# Required actions:
• A. Decide whether each statement agrees with the court passage on the duty to consult about an appeal, answering yes or no and quoting the deciding words. (i) Palacios specifically instructed Roth to file a notice of appeal. (ii) Palacios chose to pursue cooperation rather than file a direct appeal. (iii) The court found Roth's performance on Ground 7 objectively unreasonable.
• B. According to the court passage on the duty to consult about an appeal, how has the Supreme Court defined the term "consult"?

Even though Palacios did not specifically instruct Roth to file a notice of appeal, Roth had a constitutional duty to consult with Palacios about his appeal because Roth knew Palacios was extremely disappointed with his sentence. See Thompson v. United States, 504 F.3d 1205, 1208 (11th Cir. 2007) (concluding counsel had "clear duty to consult" with his client about an appeal when client expressed he was "unhappy" with his sentence); see also Flores-Ortega, 528 U.S. at 480 (duty to consult triggered where there is reason to think a rational defendant would want to appeal, or this particular defendant reasonably demonstrated to counsel that he was interested in appealing); Gomez-Diaz v. United States, 433 F.3d 788, 792 (11th Cir. 2005) (even if a rational defendant would not have wanted to appeal the case, if petitioner expressly communicated to his attorney his desire to appeal, duty to consult is triggered). Indeed, the Supreme Court stated its expectation "that courts evaluating the reasonableness of counsel's performance ... will find, in the vast majority of cases, that counsel had a duty to consult with the defendant about an appeal." Id. at 481.

The Supreme Court has defined the term "consult" to mean "advising the defendant about the advantages and disadvantages of taking an appeal, and making a reasonable effort to discover the defendant's wishes." Id. at 478. Here, Roth discussed with Palacios the futility of an appeal in light of the appellate waiver in the plea agreement, and the possibility of pursuing cooperation instead. After Palacios discussed with Roth's paralegal all possible areas of cooperation, Palacios chose to pursue cooperation instead of filing a direct appeal. See, e.g., ECF No. 25; ECF No. 8-1 (June 4, 2008 letter from Roth to government stating Palacios' willingness to cooperate). On these facts, I conclude Roth adequately consulted with Palacios and, with regards to Ground 7, Roth's performance was not objectively unreasonable. See Lucas v. Secretary Dept. of Corrections, --- F.3d ----, 2012 WL 2053300, *10 (11th Cir. June 8, 2010) ("Because a petitioner's failure to show either deficient performance or prejudice is fatal to a Strickland claim, we need not address both Strickland prongs if the petitioner fails to satisfy either of them.").

# Given information:
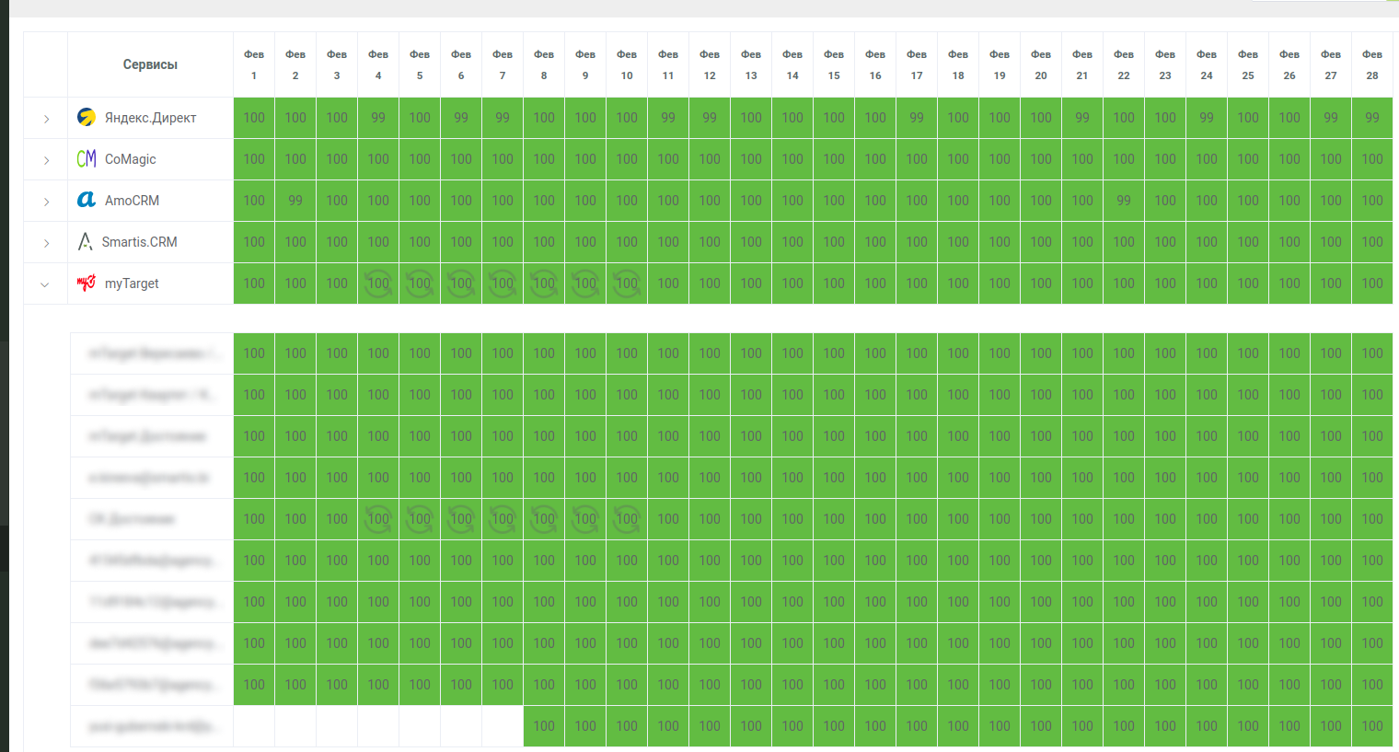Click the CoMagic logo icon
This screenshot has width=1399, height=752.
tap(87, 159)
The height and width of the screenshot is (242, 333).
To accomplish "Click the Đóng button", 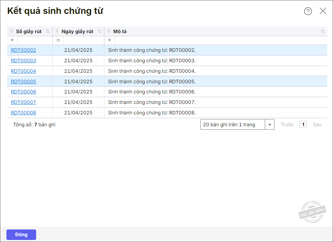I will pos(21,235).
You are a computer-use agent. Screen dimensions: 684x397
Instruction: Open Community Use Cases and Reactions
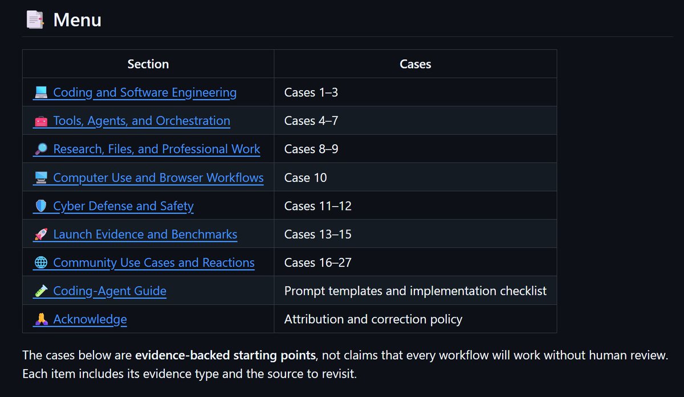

# Responses by task:
• A.
(i) No: "Even though Palacios did not specifically instruct Roth to file a notice of appeal"
(ii) Yes: "Palacios chose to pursue cooperation instead of filing a direct appeal."
(iii) No: "with regards to Ground 7, Roth's performance was not objectively unreasonable."

• B. The Supreme Court defined it as "advising the defendant about the advantages and disadvantages of taking an appeal, and making a reasonable effort to discover the defendant's wishes."